▶ [Provided passage]:
* * * *

Hal Varian, Google’s Chief Economist, was interviewed a few months ago, and said the following in the McKinsey Quarterly:

“The sexy job in the next ten years will be statisticians… The ability to take data—to be able to understand it, to process it, to extract value from it, to visualize it, to communicate it—that’s going to be a hugely important skill.”

In prepping for tonite’s talk at the Google IO Ignite event, this quote inspired me to muse about how sex appeal and statistics might go together: so I chose to mash up a few scatter plots with Andy Warhol’s Marilyn Monroe.

Statisticians’ sex appeal has little to do with their lascivious leanings (ahem, BedPost), and more with the scarcity of their skills.  I believe that the folks to whom Hal Varian is referring are not statisticians in the narrow sense, but rather people who possess skills in three key, yet independent areas:  statistics, data munging, and data visualization.  (In parentheses next to each, I’ve put the salient character trait needed to acquire it).

Skill #1: Statistics (Studying). Statistics is perhaps the most important skill and the hardest to learn. It’s a deep and rigorous discipline, and one that is actively progressing (the widely used method of Least Angle Regression was only recently developed in 2004). I expect to be on its learning curve my entire life. This being the case, people who possess a solid grasp of modern statistics are rare.   And yet problems that require its application continue to multiply.  The text that I was exposed to in graduate school and find to be an unparalleled survey is Hastie, Tibshirani, and Friedman’s Elements of Statistical Learning.

Skill #2: Data Munging (Suffering). The second critical skill mentioned above is “data munging.” Among data geek circles (you can find us with a Twitter search for #rstats), this refers to the painful process of cleaning, parsing, and proofing one’s data before it’s suitable for analysis. Real world data is messy. At best it’s inconsistently delimited or packed into an unnecessarily complex XML schema. At worst, it’s a series of scraped HTML pages or a thoroughly undocumented fixed-width format.

* * * *

▶ [Prompt 1]: List the forms of messy real-world data that the post on data skills names.
▶ [Prompt 2]: According to the post on data skills, why are people with a solid grasp of modern statistics rare?
▶ [Prompt 3]: Carry the post on data skills forward from its last sentence.

[Items from a data source]

* * * *

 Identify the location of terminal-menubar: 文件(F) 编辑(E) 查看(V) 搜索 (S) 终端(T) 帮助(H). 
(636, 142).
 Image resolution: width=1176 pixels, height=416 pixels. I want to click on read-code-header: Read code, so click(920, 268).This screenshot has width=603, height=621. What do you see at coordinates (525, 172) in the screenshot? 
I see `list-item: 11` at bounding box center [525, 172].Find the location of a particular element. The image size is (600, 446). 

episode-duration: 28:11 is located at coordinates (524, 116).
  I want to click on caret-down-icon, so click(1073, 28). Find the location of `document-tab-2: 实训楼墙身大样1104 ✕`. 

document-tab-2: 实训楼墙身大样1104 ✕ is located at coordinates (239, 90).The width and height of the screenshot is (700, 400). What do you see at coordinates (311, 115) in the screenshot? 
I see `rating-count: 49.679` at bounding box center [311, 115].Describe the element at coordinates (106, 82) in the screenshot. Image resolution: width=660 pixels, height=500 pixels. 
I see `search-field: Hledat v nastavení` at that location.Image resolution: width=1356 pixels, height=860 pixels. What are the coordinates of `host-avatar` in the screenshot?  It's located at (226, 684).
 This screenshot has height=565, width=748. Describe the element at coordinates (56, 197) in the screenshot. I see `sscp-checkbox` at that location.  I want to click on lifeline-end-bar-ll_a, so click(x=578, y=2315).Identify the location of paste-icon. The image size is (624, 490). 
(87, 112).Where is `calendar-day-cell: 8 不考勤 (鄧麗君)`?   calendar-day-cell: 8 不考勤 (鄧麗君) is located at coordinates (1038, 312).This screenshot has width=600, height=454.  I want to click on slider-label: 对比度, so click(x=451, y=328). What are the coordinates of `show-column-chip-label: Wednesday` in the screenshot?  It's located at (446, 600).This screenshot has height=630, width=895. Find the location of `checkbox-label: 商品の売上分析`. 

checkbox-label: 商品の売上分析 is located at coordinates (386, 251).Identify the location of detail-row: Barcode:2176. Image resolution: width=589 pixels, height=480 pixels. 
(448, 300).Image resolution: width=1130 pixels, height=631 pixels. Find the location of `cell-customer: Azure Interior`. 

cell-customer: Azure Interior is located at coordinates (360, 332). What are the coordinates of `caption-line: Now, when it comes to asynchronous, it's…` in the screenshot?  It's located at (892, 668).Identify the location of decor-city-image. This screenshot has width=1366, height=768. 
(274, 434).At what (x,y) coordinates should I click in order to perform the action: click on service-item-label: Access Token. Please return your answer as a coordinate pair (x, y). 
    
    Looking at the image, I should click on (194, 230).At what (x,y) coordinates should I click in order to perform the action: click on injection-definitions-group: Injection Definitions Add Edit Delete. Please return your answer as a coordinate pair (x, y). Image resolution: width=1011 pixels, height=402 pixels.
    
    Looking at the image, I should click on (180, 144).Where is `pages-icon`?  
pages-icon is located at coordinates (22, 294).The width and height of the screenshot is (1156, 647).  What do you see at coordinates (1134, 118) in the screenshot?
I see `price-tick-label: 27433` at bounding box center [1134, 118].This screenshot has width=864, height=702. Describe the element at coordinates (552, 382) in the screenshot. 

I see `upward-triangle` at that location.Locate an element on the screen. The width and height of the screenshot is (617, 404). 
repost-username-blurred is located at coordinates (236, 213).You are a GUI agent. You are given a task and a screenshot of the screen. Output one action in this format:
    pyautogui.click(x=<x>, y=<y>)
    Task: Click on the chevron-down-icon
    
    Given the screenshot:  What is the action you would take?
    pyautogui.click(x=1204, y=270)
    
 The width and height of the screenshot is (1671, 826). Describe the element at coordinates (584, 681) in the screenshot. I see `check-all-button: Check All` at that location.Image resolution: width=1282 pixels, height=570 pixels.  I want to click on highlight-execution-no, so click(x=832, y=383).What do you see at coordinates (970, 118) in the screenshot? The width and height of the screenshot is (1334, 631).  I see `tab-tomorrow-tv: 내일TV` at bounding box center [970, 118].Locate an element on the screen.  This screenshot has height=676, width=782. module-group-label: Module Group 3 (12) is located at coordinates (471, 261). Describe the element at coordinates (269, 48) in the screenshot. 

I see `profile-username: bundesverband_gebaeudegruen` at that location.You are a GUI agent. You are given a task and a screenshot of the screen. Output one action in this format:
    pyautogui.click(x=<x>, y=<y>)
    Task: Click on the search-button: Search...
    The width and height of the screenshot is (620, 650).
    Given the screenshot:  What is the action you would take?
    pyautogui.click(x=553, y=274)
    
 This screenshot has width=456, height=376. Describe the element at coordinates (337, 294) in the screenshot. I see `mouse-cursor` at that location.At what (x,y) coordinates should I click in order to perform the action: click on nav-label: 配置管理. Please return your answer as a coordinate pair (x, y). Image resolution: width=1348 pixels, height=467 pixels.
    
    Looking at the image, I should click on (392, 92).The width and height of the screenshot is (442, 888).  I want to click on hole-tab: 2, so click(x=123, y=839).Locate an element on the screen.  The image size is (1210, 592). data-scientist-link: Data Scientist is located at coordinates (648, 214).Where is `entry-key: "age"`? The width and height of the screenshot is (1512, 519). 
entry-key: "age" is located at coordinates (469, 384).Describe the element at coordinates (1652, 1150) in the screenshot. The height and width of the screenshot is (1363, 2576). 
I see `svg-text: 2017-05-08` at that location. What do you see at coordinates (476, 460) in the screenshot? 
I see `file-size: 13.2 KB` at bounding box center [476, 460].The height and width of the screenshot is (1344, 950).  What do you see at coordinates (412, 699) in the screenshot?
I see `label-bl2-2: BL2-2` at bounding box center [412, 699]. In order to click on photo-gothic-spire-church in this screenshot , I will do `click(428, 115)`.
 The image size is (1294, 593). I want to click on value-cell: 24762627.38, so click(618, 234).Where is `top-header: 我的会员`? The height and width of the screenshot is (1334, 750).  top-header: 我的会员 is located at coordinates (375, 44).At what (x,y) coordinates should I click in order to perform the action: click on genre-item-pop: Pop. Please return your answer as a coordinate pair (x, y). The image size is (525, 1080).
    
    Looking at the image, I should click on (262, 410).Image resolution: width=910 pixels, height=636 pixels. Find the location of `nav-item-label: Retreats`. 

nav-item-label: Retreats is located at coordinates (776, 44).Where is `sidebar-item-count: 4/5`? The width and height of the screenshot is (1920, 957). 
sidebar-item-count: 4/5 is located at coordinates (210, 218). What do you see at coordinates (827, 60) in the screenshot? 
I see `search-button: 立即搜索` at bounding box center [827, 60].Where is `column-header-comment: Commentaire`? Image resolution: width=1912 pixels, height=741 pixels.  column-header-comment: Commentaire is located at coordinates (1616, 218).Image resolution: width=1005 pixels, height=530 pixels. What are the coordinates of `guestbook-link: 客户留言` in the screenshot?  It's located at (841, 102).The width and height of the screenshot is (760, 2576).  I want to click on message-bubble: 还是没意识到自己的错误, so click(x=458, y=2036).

* * * *

▶ [Task response 1]:
- Inconsistently delimited data
- Data packed into an unnecessarily complex XML schema
- A series of scraped HTML pages
- A thoroughly undocumented fixed-width format

▶ [Task response 2]: Statistics is the hardest of the skills to learn. It is a deep and rigorous discipline that is still actively progressing, so the author expects to stay on its learning curve for life.

▶ [Task response 3]:
A good data munger excels at turning coffee into regular expressions and parsers, implemented in a high-level scripting language of choice (often Perl, Python, even Javascript). This is problem solving with programming, and quite different from statistics. An aspiration towards elegance — in the form of a perfect XSLT filter, for example — is rarely rewarded, and often punished. A decade ago, I thought that the world’s data would soon be well-structured, and my talent for syntactical incantations of regular expressions would be a moot skill. I was wrong. (Perhaps there’s an analogy with the paper industry: the growing volume of data means we’ll likely need more regular expressions before we need less).

Related to munging but certainly far less painful is the ability to retrieve, slice, and dice well-structured data from persistent data stores, using a combination of SQL, scripting languages (especially Python and its SciPy and NumPy libraries), and even several oldie-but-goodie Unix utilities (cut, join).

And when data sets grow too large to manage on a single desktop, the samurai of data geeks are capable of parallelizing storage and computation with tools like 96-nodes of Postgressnow and RMPI, Hadoop and Mapreduce, and on Amazon EC2 to boot.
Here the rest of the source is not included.